When Is Assassination Not Assassination? When the Government Says So

• https://theintercept.com

Today, the preferred line for assassination is "targeted killing," as in Greg Miller's recent Washington Post exposé revealing that CIA and special operations forces have launched "a secret campaign to hunt terrorism suspects in Syria as part of a targeted killing program."

How — or if — killing a human with a remote-controlled flying robot differs from, say, a Green Beret killing a rogue colonel, has been discussed and debated for years now. "If it's premeditated assassination, why call it a 'targeted killing?'" wrote Margaret Sullivan, the New York Times' public editor, in 2013, channeling some of the complaints she received from readers.
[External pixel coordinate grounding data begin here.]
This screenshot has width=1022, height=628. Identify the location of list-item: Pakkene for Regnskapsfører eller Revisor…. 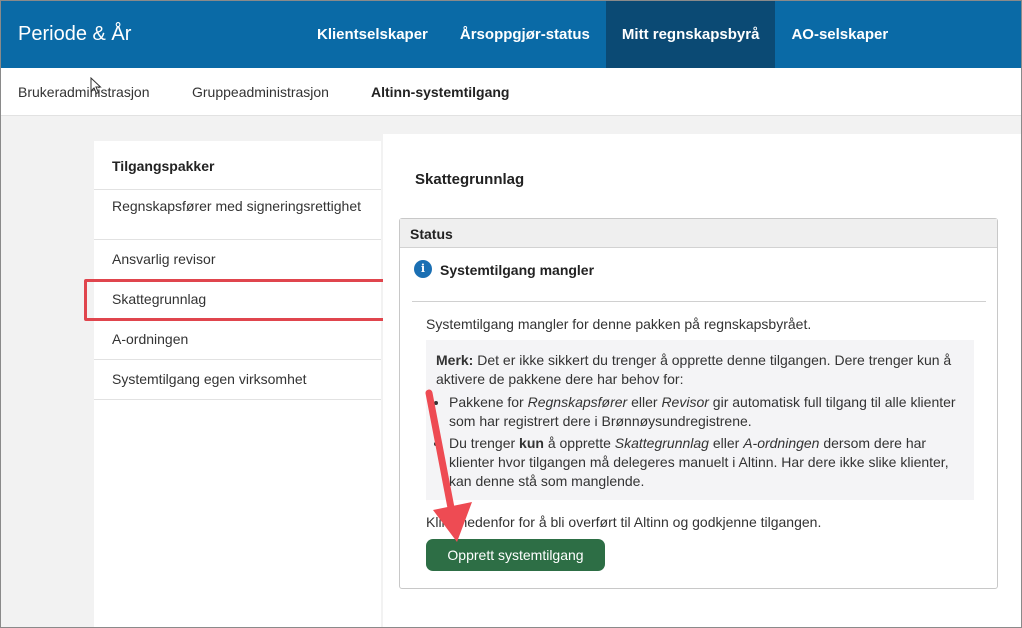
(706, 412).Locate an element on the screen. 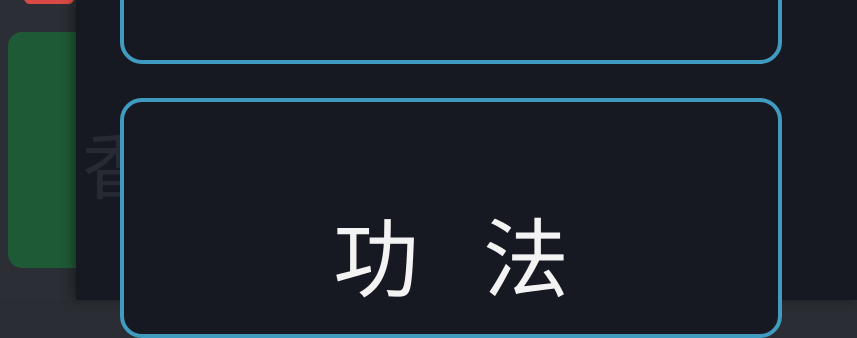  left-side-strip is located at coordinates (49, 150).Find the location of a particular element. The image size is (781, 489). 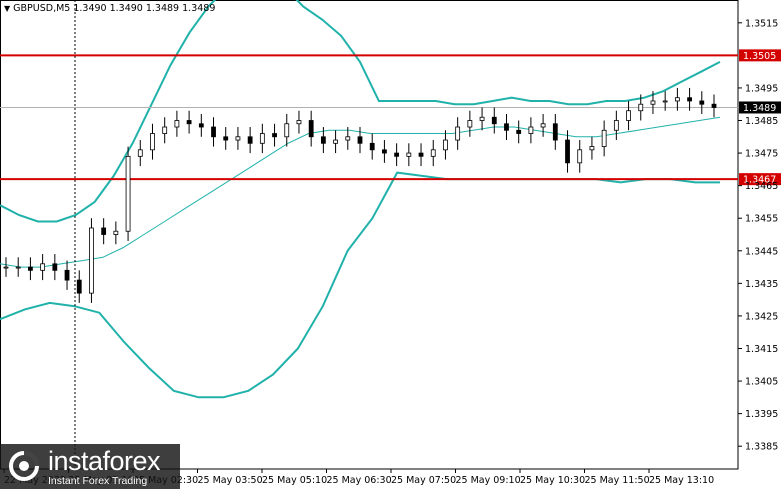

time-tick-label: 25 May 09:10 is located at coordinates (488, 480).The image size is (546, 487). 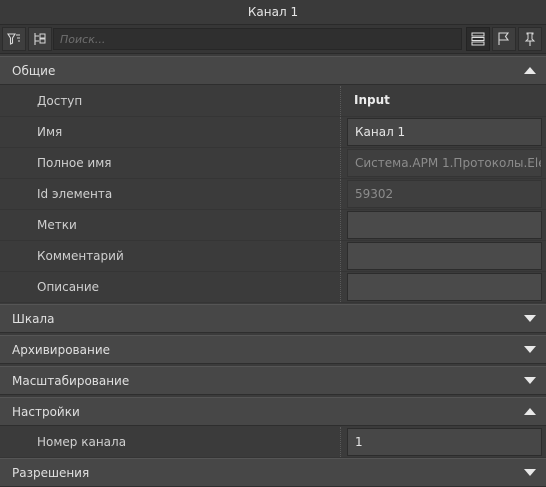 I want to click on flag-button, so click(x=504, y=39).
Scott Shane, a Times national security reporter, had a ready answer: The Obama administration decreed it. He explained that since assassination is banned by executive order, using the term would indicate the administration is deliberately violating the ban. "This administration, like others, just doesn't think the executive order applies," he wrote to Sullivan. He crossed off the term "murder" for similar reasons. "This leaves 'targeted killing,' which I think is far from a euphemism," Shane continued. "It denotes exactly what's happening: American drone operators aim at people on the ground and fire missiles at them. I think it's a pretty good term for what's happening, if a bit clinical."